The general heat problem that you will want to solve is of the form
$$
\partial_t f(x,t) + Lf(x,t) = 0,
$$
where ##L## is a SL operator in ##x##. You might also have a number of boundary conditions, but you will need to somehow get rid of those because the boundary conditions of a SL operator need to be homogeneous, more on that later.
The general idea is the following: According to the Sturm-Liouville theorem, a SL operator ##L## has a complete set of linearly independent eigenfunctions ##u_n(x)## such that
$$
Lu_n(x) = \lambda_n u_n(x).
$$
That the set is complete means that any function of ##x## on the domain can be expressed as a linear combination of these functions, i.e., for any function ##h(x)##, we can find constants ##h_n## such that
$$
h(x) = \sum_n h_n u_n(x).
$$
For a fixed ##t##, the ##f(x,t)## in the heat problem is a function of ##x## and can therefore be expanded in terms of the SL eigenfunctions
$$
f(x,t) = \sum_n f_n(t) u_n(x).
$$
Note that the expansion coefficients ##f_n(t)## will generally depend on the time ##t## since the function is going to be different at different times.
We can now insert this expansion into the heat problem and obtain
$$
\partial_t f(x,t) + Lf(x,t) = \sum_n\left[ f'_n(t) u_n(x) + f_n(t) L u_n(x) \right]
= \sum_n [f'_n(t) + \lambda_n f_n(t)] u_n(x) = 0,
$$
where we have used that ##u_n(x)## does not depend on ##t## and that it is an eigenfunction of the SL operator ##L##.
Now, since the functions ##u_n(x)## are linearly independent, each term in the sum must be equal to zero and you obtain
$$
f'_n(t) + \lambda_n f_n(t) = 0
$$
for all ##n##. This is an ordinary differential equation that can be solved by any means that you usually use for those (this one should be particularly familiar).
About the non-zero boundary conditions: You can rewrite your problem by writing the solution as a sum of two functions, one that satisfies the heat equation and homogeneous boundary conditions and one that is static, satisfies the Laplace equation and the inhomogeneous boundary conditions.
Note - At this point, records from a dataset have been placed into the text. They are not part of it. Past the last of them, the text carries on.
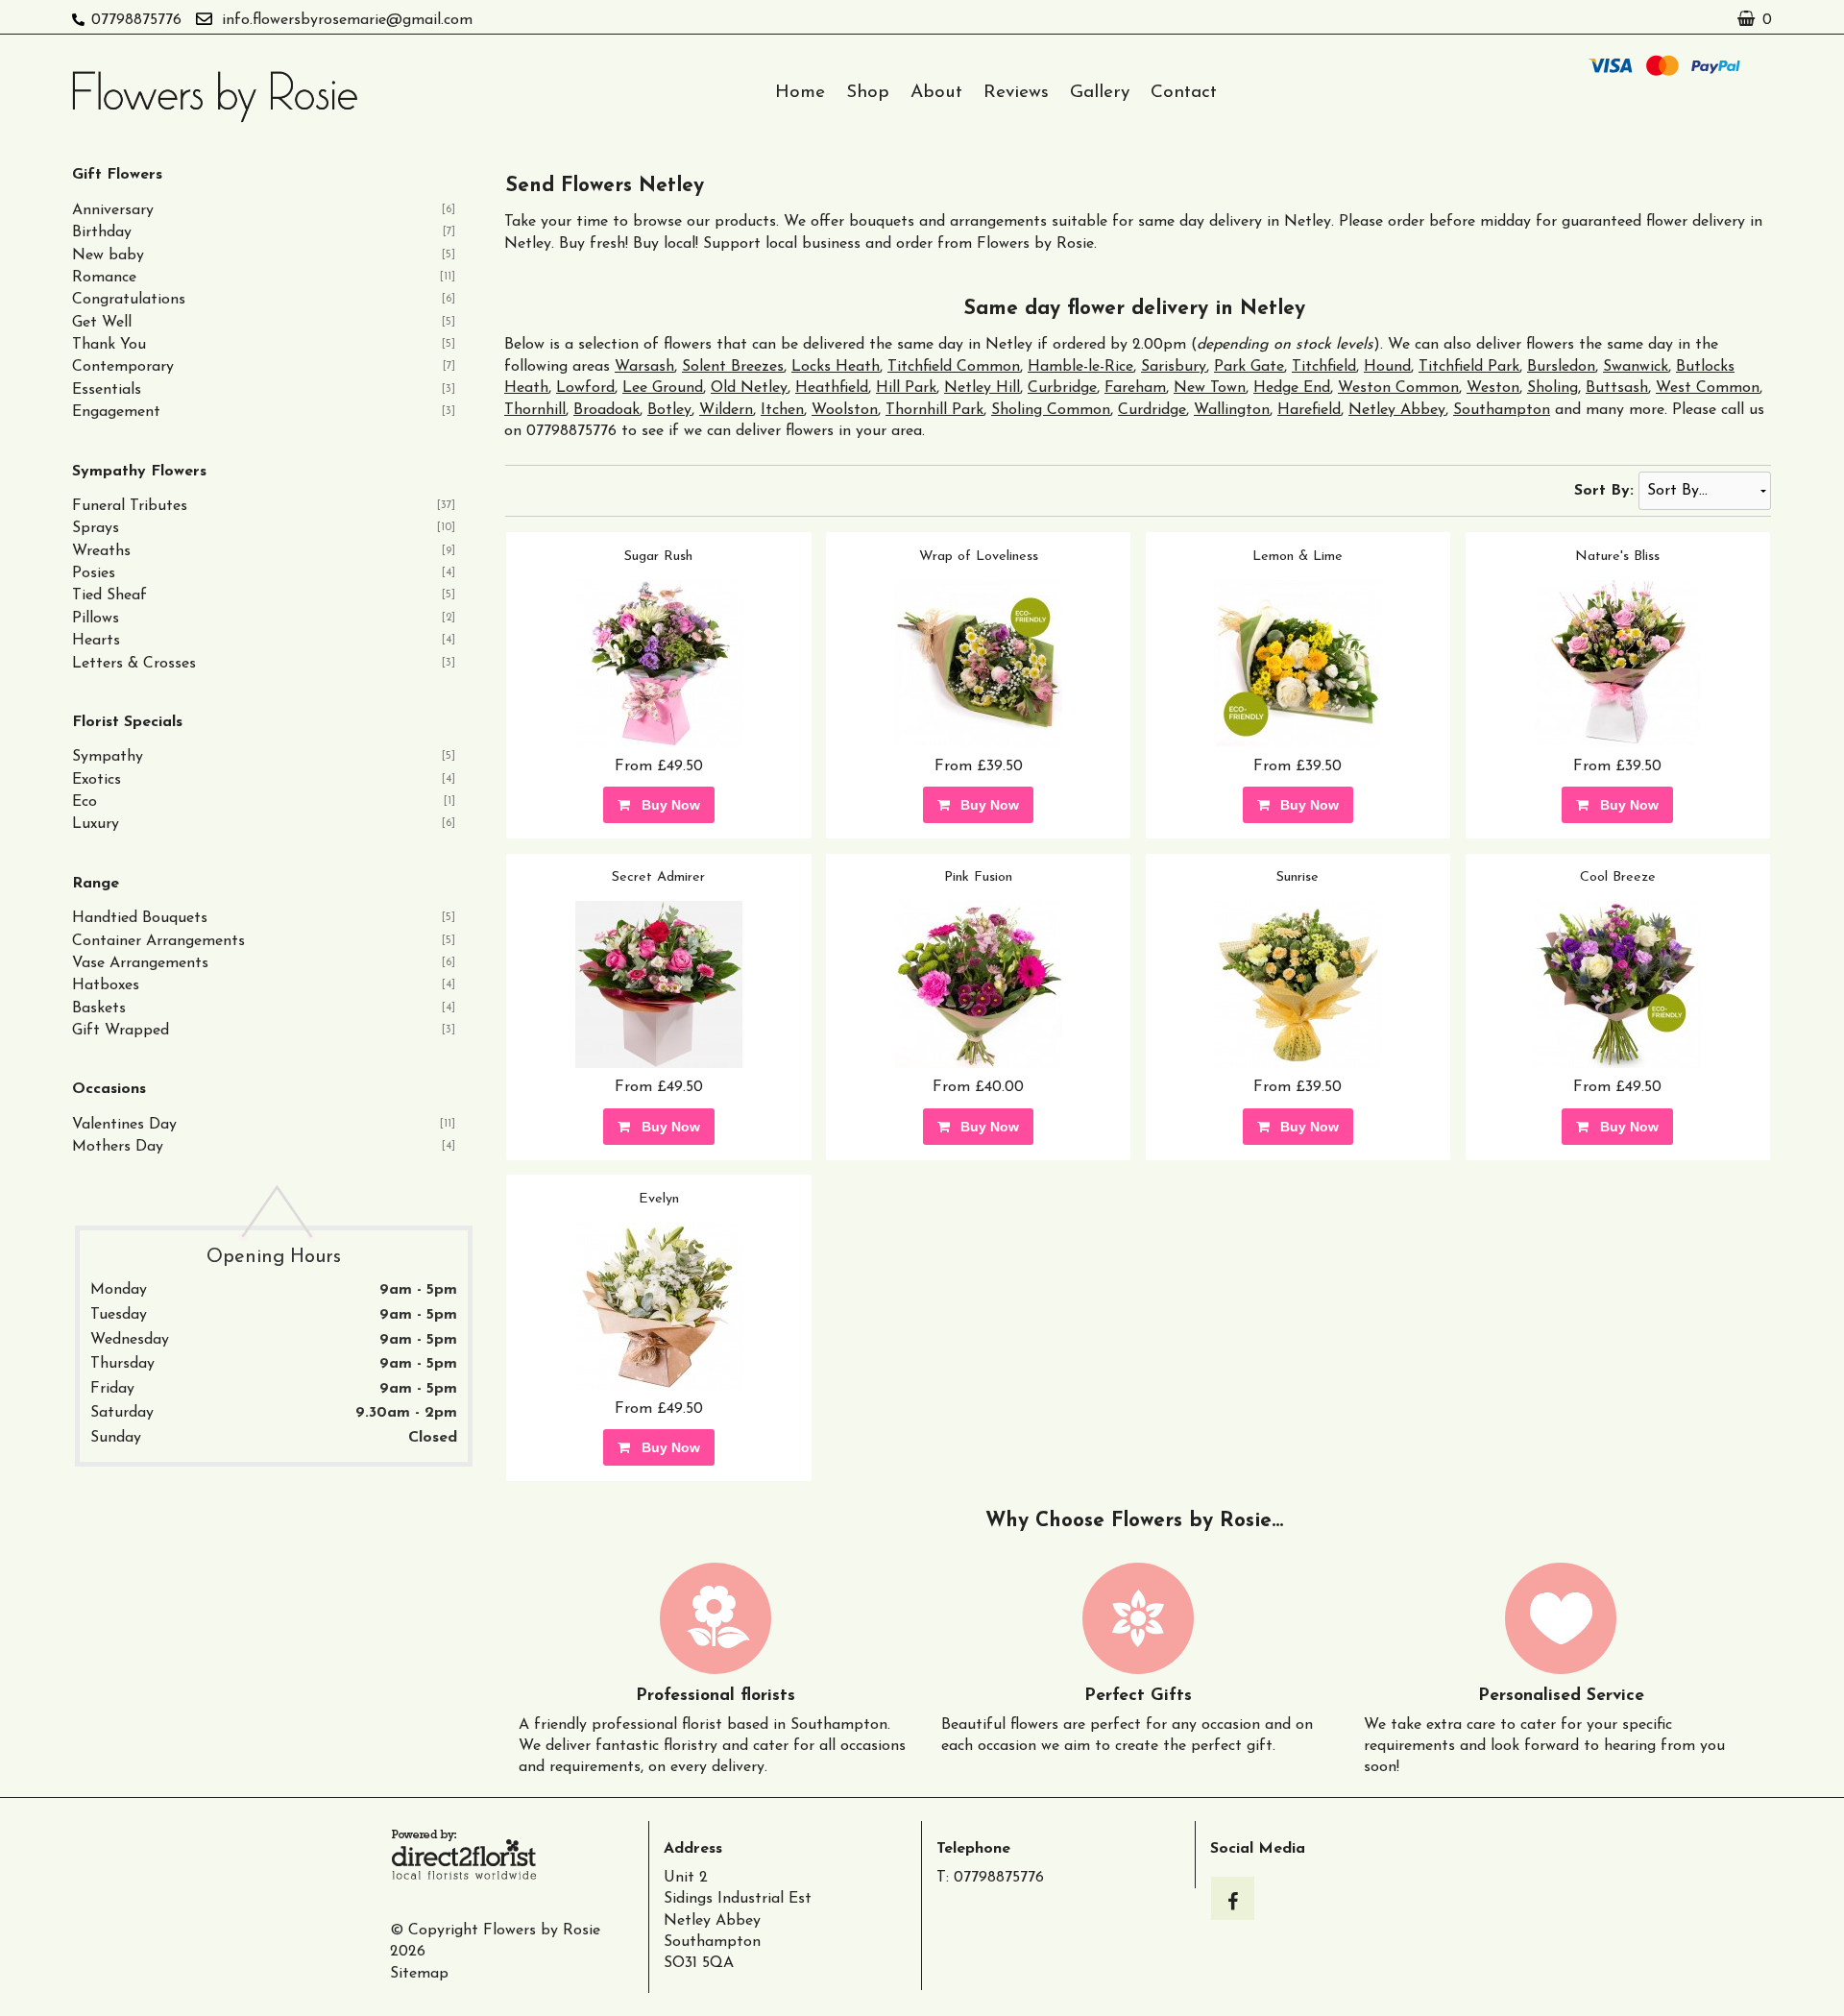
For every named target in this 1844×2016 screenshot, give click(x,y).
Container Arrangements (158, 941)
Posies (93, 573)
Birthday (102, 232)
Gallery (1099, 93)
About (936, 93)
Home (800, 93)
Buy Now (667, 805)
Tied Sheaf (109, 595)
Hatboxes (105, 985)
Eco (84, 802)
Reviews (1016, 93)
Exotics (96, 780)
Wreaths (101, 551)
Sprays (95, 528)
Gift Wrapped (120, 1030)
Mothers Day (117, 1146)
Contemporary (123, 367)
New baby (108, 255)
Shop (867, 93)
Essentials (106, 390)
In this case this is particularly easy because your boundary condition is a constant.
Let us work with a similar example, let us solve the heat problem on a line. The problem is then of the form
$$
\partial_t f - \partial_x^2 f = 0.
$$
Let us also assume boundary conditions ##f(0,t) = f(L,t) = T_0##. The SL operator in this case is just ##L = -\partial_x^2##.
In order to make the boundary conditions homogeneous, we let ##g(x,t) = f(x,t) - T_0##. Inserting this into the heat equation gives the heat equation for ##g(x,t)##, but with homogeneous boundary conditions (##T_0## is just a constant and a constant term does not survive in the heat equation).
Now, to find the eigenfunctions of the SL operator, we need to solve the eigenvalue equation
$$
Lu_n(x) = \lambda_n u_n(x).
$$
Inserting that ##L = -\partial_x^2##, we end up with
$$
u''_n(x) + \lambda_n u_n(x) = 0.
$$
The only solutions that satisfy this equation along with the boundary conditions are the sine functions
$$
u_n(x) = \sin\left(\frac{\pi n x}{L}\right) \equiv \sin(k_n x)
$$
with corresponding eigenvalues ##\lambda_n = k_n^2##.
That any function on the interval ##0 < x < L## can be expanded in these functions is therefore just saying that you can expand the function in a Fourier series
$$
g(x,t) = \sum_n g_n(t) \sin(k_n x).
$$
Inserting this into the heat equation now gives the ODE
$$
g'_n(t) + k_n^2 g_n(t) = 0.
$$
One can go on from here to solve the problem, but I hope you get the general idea. The same procedure should work on your problem, just exchanging the SL operator for the one you have (i.e., Bessel's operator).
dykuma said:
I am curious though, are my initial steps to solving this problem correct? Do they make sense to you?
Some of it, such as the argument for vanishing ##z## and angular dependence makes sense. However, you are not on the right track in terms of constructing the series solution. To do so, you need to follow the prescription above.
Looking at that particular section of Boas, you can solve your problem by replacing the ##z## term with the time-derivative term in the entire section (but remember to shift your solution to get homogeneous boundary conditions!). To be honest, I do not think Boas' treatment is the clearest in terms of what is actually going on mathematically.